Nortel buys online voice technology firm DiamondWare
TORONTO (Reuters) - Nortel Networks Corp (NT.TO) NT.N is buying a company that provides voice communications for online game platforms and virtual worlds, with view to applying the technology to corporate communication products.
North America's biggest maker of telephone equipment said on Thursday it would pay about $7 million in cash for Arizona-based DiamondWare, whose technology has already been used in U.S. military communications.
Nortel said it could pay up to an additional $3 million to DiamondWare's shareholders based on the company achieving business milestones over the next 40 months.

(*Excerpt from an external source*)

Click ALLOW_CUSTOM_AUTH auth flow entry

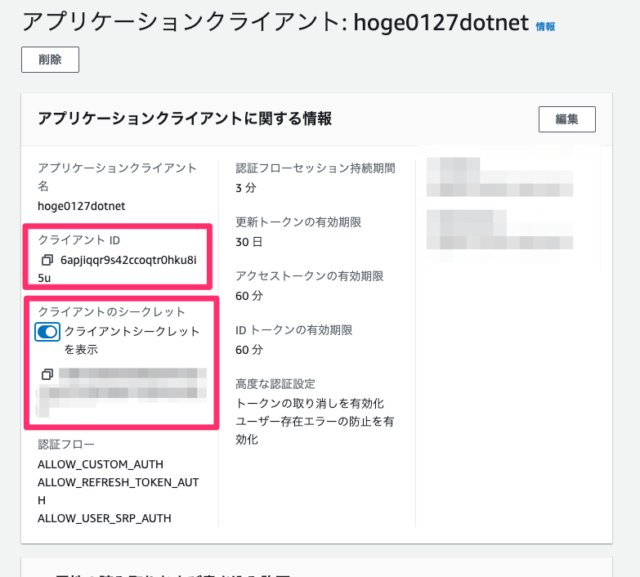100,464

The acquisition is appealing to Nortel because DiamondWare's technology can be used in virtual business meetings. Nortel has been targeting large corporations with its offering of "unified" communications.

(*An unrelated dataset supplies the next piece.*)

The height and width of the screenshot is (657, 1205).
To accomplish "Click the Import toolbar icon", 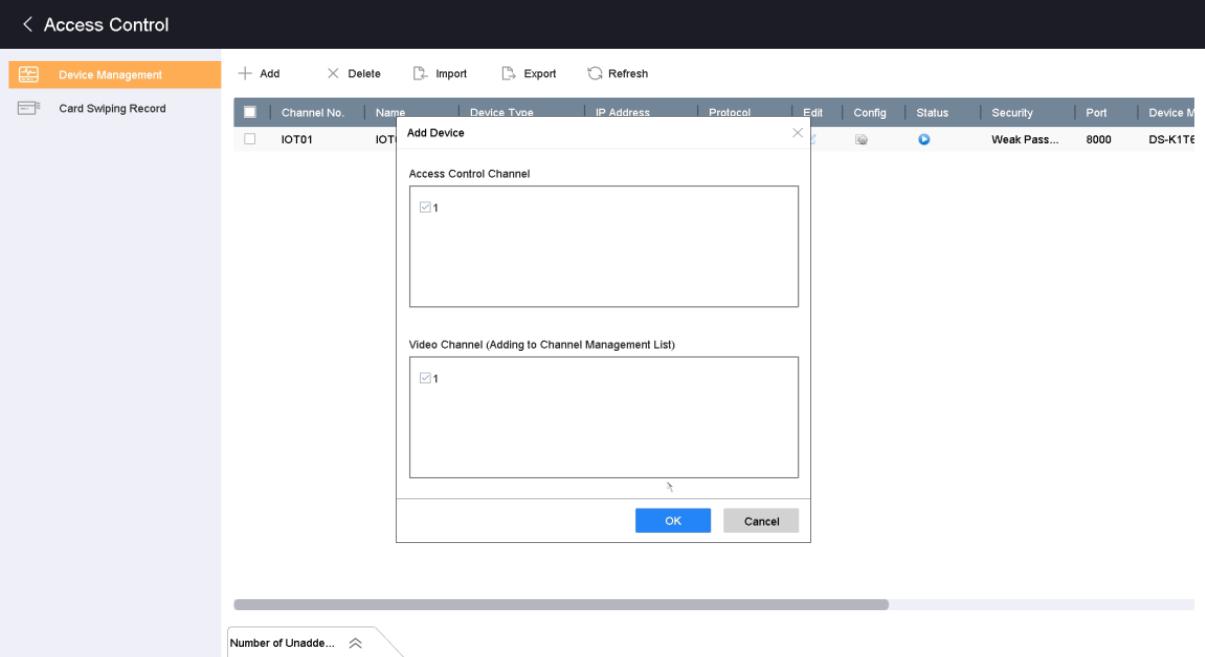I will 420,74.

Unified messaging ties together the capabilities of desktop computers, mobile phones and wired phones so that, for example, a voicemail on a standard telephone also arrives as an e-mail on a user's smartphone.
Essentially, it makes employees and executives easier to reach and allows them to communicate in new ways.
In a separate announcement, Toronto-based Nortel also said it was developing software that would let companies hold virtual meetings online.
Nortel's shares were 4 Canadian cents lower at C$6.29 on the Toronto Stock Exchange.